*TASK PROMPT:* Render everything from the line containing "Where should I click to: Select" down to the line containing "click(1950, 52)" as a Markdown table with the columns Row and Line, numbering each row and leaving out blank lines.

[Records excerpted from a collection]
———
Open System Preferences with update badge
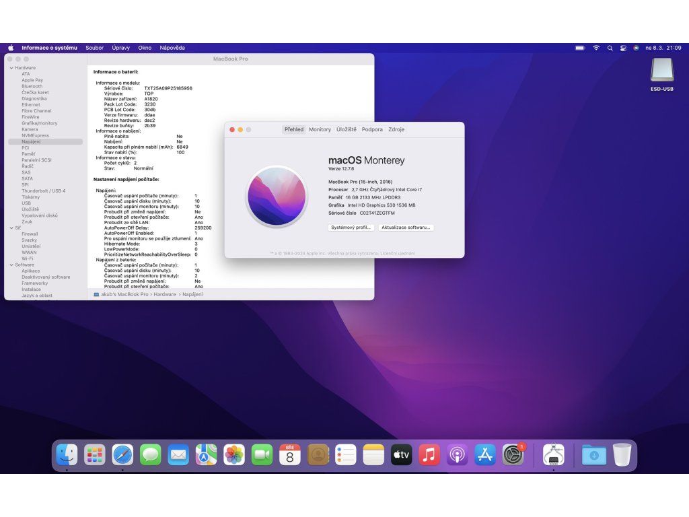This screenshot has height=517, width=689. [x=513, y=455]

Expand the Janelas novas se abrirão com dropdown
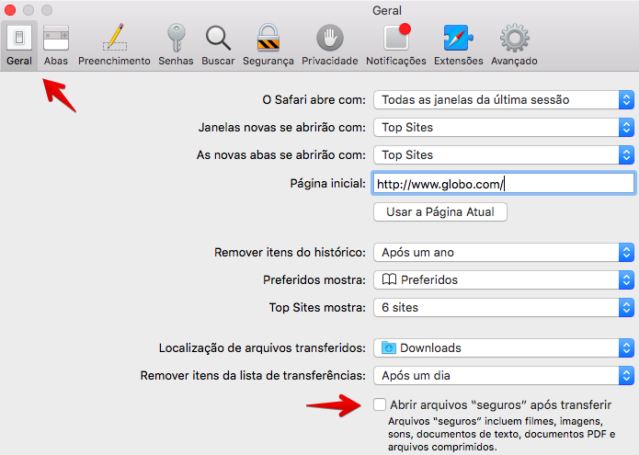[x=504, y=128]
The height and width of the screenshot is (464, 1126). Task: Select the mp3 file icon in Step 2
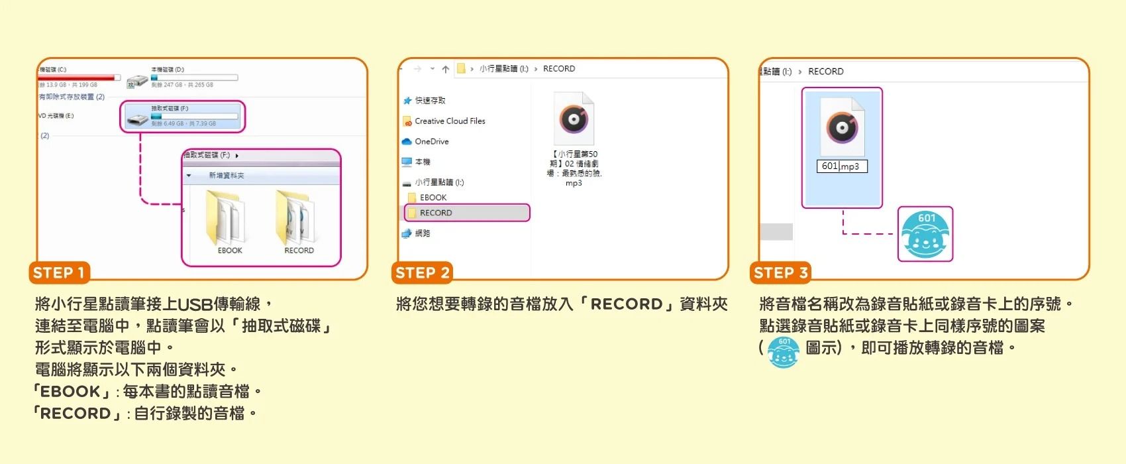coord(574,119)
———
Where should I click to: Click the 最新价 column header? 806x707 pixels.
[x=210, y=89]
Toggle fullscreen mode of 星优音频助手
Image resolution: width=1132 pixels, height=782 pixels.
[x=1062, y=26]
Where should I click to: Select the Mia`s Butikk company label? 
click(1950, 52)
———
*RESULT BELOW:*
| Row | Line |
|---|---|
| 1 | Where should I click to: Select the Mia`s Butikk company label?  |
| 2 | click(1950, 52) |